Наконец она вернулась ко мне, потрясенная…

— Ты слышала, что он говорил на проповеди? Ведь он лично ко мне обращался! Словно он знал заранее все мои вопросы, с которыми я к нему пришла. Это ты ему рассказала, да? Но он еще говорил мне такие вещи, о которых ты не знаешь, это он прозрел, да? Это он духом понял?

— Конечно, — с облегчением вздохнула я. — Конечно, духом!

Пока мы ехали домой, ликующая моя причастница не могла затворить свои уста от избытка сердца.

— Он просто прозорливый, твой священник! Он кто? Старец? Чудотворец? Как он все, все, до самого донышка разглядел во мне!

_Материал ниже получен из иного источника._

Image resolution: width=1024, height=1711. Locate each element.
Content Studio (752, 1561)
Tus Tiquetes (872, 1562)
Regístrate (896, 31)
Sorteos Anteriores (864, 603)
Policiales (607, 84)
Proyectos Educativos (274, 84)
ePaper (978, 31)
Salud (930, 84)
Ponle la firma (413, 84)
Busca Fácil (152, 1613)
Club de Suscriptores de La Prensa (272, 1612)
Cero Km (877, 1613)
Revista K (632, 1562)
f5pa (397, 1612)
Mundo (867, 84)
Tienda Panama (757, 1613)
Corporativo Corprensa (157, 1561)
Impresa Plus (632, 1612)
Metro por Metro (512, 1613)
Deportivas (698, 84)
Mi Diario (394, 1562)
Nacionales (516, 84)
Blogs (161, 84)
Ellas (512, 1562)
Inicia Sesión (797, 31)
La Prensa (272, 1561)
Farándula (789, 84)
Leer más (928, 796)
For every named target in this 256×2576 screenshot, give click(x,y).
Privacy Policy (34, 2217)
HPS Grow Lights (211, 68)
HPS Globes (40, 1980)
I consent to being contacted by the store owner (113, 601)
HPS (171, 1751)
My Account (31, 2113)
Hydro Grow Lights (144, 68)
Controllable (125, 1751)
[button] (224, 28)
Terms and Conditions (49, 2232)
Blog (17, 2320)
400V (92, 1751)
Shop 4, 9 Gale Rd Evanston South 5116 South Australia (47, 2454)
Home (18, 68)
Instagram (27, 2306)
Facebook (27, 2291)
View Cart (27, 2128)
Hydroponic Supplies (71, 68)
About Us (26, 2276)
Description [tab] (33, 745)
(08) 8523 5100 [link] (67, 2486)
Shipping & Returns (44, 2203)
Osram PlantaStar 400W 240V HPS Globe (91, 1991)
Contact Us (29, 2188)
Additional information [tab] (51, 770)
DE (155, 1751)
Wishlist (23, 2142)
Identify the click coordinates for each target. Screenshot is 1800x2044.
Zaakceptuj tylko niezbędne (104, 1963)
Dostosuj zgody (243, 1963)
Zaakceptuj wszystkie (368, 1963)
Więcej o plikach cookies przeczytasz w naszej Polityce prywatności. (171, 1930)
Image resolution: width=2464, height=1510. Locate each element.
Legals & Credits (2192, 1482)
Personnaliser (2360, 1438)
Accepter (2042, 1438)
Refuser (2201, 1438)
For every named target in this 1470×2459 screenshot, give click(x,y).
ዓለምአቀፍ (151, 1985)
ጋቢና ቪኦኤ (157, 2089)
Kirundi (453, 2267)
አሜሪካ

…Вот такие чудеса случаются со священниками нашей Церкви. Недаром Господь говорит им: «Касающиеся вас, касаются зеницы Моего ока».

Экстремал

Вообще я очень монахолюбива. Даже эстетически мне очень по сердцу и монашеский облик, и образ жизни, и притчевое мышление, и стиль речи, постоянно отсылающей к первоисточникам — к Священному Писанию и святым отцам и в то же время живой — с метафорами, оксюморонами, то с элементами юродства, то с метафизическим подтекстом.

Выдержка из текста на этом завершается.